Despite an outward display of boosterism characteristic of Atlanta for the time, the city’s African American leadership was not entirely comfortable with these compromises. On the one hand, T.M. Alexander, chair of the Atlanta Business League’s Housing Committee, openly bragged that “no city equals Atlanta for economic progress among its Negro citizens.” He joined Mayor William Hartsfield’s unofficial biracial advisory committee, the West Side Mutual Development Committee. Yet Alexander also berated the Metropolitan Planning Commission for its discriminatory land-use suggestions, writing, “No honest, intelligent Negro could, with a clear conscience, go on record as endorsing such proposals, with their insidious implications, however practical may be their application, nor how innocently they may have been inserted.”
Andrew Wiese, author of Places of Their Own: African American Suburbanization in the Twentieth Century, explains, “Integration simply wasn’t an option. The choice was really between better black neighborhoods that were separate or no neighborhoods at all . . . African Americans were very astute political players. They recognized how the game was played.” Collier Heights was their end run around the system.
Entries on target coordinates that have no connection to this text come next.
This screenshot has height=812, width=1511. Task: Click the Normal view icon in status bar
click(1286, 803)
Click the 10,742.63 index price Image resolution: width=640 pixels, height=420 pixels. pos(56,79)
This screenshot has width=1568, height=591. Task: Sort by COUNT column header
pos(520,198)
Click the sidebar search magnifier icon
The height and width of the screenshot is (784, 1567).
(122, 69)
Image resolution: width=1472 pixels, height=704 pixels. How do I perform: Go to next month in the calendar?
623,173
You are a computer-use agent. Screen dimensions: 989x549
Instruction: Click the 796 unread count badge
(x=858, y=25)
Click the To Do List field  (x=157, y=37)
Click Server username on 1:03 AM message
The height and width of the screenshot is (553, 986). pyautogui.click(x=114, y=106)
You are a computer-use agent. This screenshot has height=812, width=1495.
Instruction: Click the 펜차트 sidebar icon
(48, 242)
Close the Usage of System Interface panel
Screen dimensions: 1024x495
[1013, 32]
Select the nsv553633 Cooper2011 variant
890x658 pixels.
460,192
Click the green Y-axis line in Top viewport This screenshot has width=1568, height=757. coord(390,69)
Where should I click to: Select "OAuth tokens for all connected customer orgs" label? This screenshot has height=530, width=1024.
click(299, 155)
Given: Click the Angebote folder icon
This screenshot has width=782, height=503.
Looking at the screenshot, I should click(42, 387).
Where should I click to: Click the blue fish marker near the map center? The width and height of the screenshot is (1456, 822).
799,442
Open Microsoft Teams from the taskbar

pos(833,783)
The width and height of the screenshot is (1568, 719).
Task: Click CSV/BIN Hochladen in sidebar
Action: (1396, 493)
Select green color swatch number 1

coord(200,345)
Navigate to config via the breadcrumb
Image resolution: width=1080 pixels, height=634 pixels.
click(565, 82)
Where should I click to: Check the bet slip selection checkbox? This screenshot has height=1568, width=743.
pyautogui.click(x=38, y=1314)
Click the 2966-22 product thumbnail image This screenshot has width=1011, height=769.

While white community associations were preoccupied with bickering over established intown neighborhoods, African American investors began quietly buying undeveloped land on the western outskirts of town. In 1951, the Atlanta Urban League launched the surreptitious “Project X.” Businessmen, lawyers, doctors, an editor, teachers, and a housewife bought stock, with common shares going for $2 each, in a corporation that began to purchase thousands of acres of “farmland.” “We jumped over the whites,” AUL Housing Secretary Robert Thompson told Wiese in 1997. “As we jumped over, the whites moved further and further out . . . Got to the point where they couldn’t run no damn further . . . So they went . . . into Cobb County.”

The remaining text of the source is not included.